**** Reading text

An anecdote from a trip to Quebec city. My wife and I walked up to a hostess to inquire about getting a table for dinner. We greeted her in French. As soon as we started to ask about a table, she stopped us and said, "No no no no. This will be in English."

It's only two anecdotes. I may have simply run into rude people. But, they made me not care to ever speak French.

My daughter is taking Spanish in school right now. I'm learning a little as well. We have a large population of people around us from different Spanish speaking countries. They seem to be very tolerant of mistakes. I'm very much looking forward to learning more of their language.



> I may have simply run into rude people.

Why did you think those people were rude, instead of, say, trying to be helpful?

French is difficult to understand when spoken badly, even for natives (maybe esp. for natives). We don't understand what people are trying to say -- really. We don't try to be condescending: we truly do. not. understand. I get that foreigners / tourists may not believe it, but it is true.

********
**** Source excerpt

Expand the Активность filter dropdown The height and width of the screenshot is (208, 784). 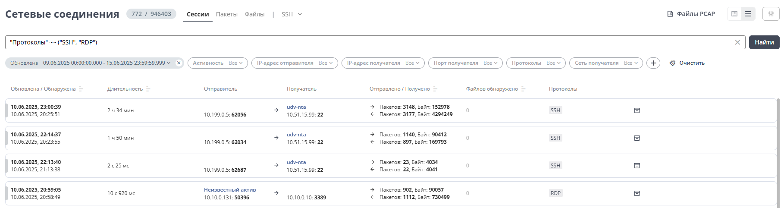217,63
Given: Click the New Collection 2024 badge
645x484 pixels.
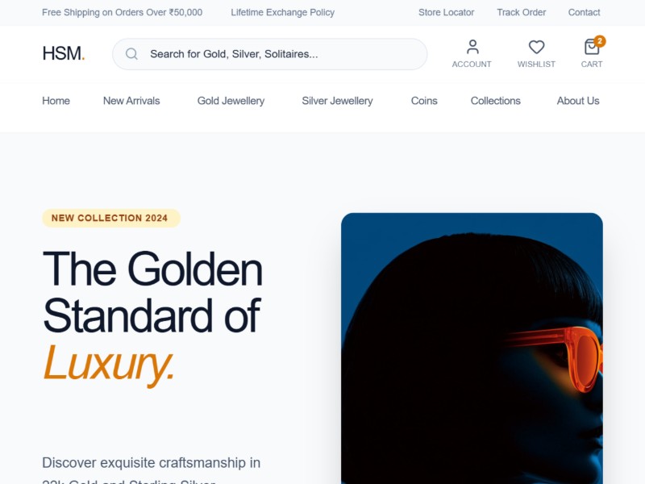Looking at the screenshot, I should [x=111, y=218].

********

In the comments about speaking French, what did the hostess in Quebec City say when the couple started asking about a table? The listing comes from a different source than the comments about speaking French.

"No no no no. This will be in English."